Why would I do that? A weblog is an "I talk, you listen" medium.
Seems appropriate if you're posting a focused piece of writing that required more organized thought than the average forum post. You provide the main thrust of the content; it will hopefully be the seed for the kind of conversation you're looking for, but you're still looking for a place specifically to expose people to whatever you're writing about. Blogs can generally be open to the world or only open to select people, depending on the host and the parameters they allow you to specify.
Otherwise, if the intent is to engage in discussion about your writing with like-minded people (meaning they share that hobby, not necessarily that they share your viewpoints) who also submit their own articles or stories, there are probably forums that exist specifically for that sort of thing. Which again takes something you hoped to make wide open and pushes it into a niche, but I don't see how you're going to find the kind of feedback you're looking for out in the big pond that is the Internet unless you have some way of directing the intended audience toward it.
Sure, others' comments appear in a small font at the bottom of the page, but I would much rather participate in a forum of equals.
Said forum will either require membership to post (the same thing you tried to prevent here, and that you are criticizing Facebook for), or else be open to the ravages of the Internet.
(I used to have a Xanga site which I rarely used, but then Xanga somehow broke the ability to sign in using Firefox on Linux (and perhaps other OSes as well,
some people seem to be having problems even on Windows) so I don't go there anymore. Xanga were sort of moving to the 'walled garden' approach since you had to be a member to comment, but at least they made their content public even if participation was private.)
Even when I had a Xanga site on which only other Xanga members could post (not specifically people I knew, though I could have restricted it to that if I chose), I would get the occasional drive-by spam or even a real person who I didn't know criticizing me for something like, oh I don't know, saying I found Asian women attractive. I figure you're either open to the world's crap and criticism and you accept that this kind of crap will come along with the possibility of finding kindred spirits among the total strangers, or else you implement that layer of safety by participating in a site that requires membership to post. You cannot have it both ways.
A weblog seems, in many ways, to be a step backward from a web forum. There are certainly instances where it is useful; if I had knowledge to share that I wanted to put on the web, for example, or if my main focus was generating original long-form content (such as Paul Graham's
essays or
Joel Spolsky's original posts on software development back in the early 2000s.
I must be misunderstanding the kind of "stories" you're hoping to use as a springboard for social interaction, then. A weblog setting may seem to have an "I speak, you listen and comment" format, but with multiple bloggers on the same site, there's a good amount of give and take, assuming they all post and read each other's posts regularly. (And this is what I think the better Facebook users are doing with its "Notes" widget - said notes along with photos and most anything else can be set to be world-viewable, though not world-commentable.)
Though I do create that sort of thing from time to time, I would much rather participate in a discussion.

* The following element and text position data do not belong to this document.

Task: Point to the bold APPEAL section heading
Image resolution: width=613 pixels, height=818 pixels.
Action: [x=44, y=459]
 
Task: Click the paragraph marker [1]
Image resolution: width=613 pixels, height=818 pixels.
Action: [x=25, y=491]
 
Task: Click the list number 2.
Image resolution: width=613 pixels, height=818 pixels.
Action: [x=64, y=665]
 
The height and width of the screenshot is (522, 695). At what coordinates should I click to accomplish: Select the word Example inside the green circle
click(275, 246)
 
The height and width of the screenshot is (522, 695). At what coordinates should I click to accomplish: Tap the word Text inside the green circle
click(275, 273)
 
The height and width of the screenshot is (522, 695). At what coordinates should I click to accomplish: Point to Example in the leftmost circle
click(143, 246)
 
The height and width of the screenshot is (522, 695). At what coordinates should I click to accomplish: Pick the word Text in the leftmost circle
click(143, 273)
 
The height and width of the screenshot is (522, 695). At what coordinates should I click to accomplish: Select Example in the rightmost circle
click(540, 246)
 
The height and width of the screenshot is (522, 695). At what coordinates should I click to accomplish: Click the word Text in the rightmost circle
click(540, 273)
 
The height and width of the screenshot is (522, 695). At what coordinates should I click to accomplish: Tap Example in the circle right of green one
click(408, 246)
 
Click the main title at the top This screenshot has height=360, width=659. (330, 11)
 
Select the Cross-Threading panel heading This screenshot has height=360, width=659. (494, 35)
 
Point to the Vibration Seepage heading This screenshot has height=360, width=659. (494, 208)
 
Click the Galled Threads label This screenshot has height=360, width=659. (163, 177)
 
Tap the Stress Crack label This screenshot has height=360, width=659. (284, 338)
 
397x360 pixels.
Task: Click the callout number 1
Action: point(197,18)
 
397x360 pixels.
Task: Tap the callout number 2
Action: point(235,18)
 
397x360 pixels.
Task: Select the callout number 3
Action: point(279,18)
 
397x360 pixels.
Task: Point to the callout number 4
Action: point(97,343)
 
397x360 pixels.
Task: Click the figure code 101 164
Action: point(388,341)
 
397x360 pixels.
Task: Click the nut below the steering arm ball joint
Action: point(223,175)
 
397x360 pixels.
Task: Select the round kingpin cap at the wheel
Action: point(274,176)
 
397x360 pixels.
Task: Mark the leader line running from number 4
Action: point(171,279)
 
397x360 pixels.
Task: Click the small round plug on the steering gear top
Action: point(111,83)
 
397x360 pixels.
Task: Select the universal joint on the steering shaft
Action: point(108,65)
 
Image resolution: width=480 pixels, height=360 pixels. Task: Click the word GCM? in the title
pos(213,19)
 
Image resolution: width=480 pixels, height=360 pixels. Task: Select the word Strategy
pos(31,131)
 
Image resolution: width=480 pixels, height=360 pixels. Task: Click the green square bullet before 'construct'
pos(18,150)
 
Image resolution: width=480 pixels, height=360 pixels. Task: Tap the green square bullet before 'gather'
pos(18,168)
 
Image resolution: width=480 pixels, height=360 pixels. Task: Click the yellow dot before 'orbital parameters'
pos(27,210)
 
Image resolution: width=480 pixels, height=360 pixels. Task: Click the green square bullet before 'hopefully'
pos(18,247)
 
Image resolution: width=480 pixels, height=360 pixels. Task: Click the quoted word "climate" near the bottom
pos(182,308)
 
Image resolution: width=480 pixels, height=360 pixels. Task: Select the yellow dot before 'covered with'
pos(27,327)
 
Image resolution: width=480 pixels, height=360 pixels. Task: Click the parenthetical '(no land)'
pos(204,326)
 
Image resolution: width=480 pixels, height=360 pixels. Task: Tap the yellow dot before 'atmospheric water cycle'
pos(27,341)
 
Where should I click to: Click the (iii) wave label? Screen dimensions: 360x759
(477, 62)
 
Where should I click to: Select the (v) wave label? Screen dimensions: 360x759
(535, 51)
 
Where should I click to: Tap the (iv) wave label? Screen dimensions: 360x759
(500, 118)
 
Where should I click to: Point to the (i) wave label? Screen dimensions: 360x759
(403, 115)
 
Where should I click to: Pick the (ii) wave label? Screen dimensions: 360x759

I prefer this thread over the Hangout thread, for example, because in this thread I'm interacting and have a chance to refine my opinions by hearing the opinions of someone who disagrees with me. In Hangout, it's usually just me posting things I find interesting, which nobody then proceeds to comment on.
We have a fairly small user base here at the Phorum. I honestly don't know how people find us at all. It's natural that a lot of things posted won't get commented on. I've learned not to assume that no comments means no one read it. A lot of times I read something and think "Hmmm, that was interesting", but I don't really have any specific feedback to provide, so I just finish reading it, close the window, and get back to whatever I was working on. I suspect a lot of people do this (which is probably why Facebook has that "Like" button, and other sites like Xanga have a way to give some sort of thumbs-up without actually commenting if you can't think of anything specific to say).
If I had a weblog, it would be all of that (no doubt including the lack of interest from others) and none of this. Or if I did get this, it would be my opinion front and center in the big type and then dissenting opinions sequestered at the bottom in small type.
I feel like you're looking for the ideal social networking solution that does not exist. It's paradoxical - it needs to be open to the world beyond a pre-selected list of your personal acquaintances, and yet it needs to be free of spam and derogatory comments from passing trolls. It needs to not trap its users in a "walled garden", yet it needs some sort of membership so that those who interact with one another can be identified in some sort of ongoing fashion. It needs to be enough of a presence on the web that it can be easily found, and yet not used by so much of the general populace that those who do not choose to use it feel excluded. If you can build that sort of a site and actually amass some sort of a decent user base, then by all means, sign me up.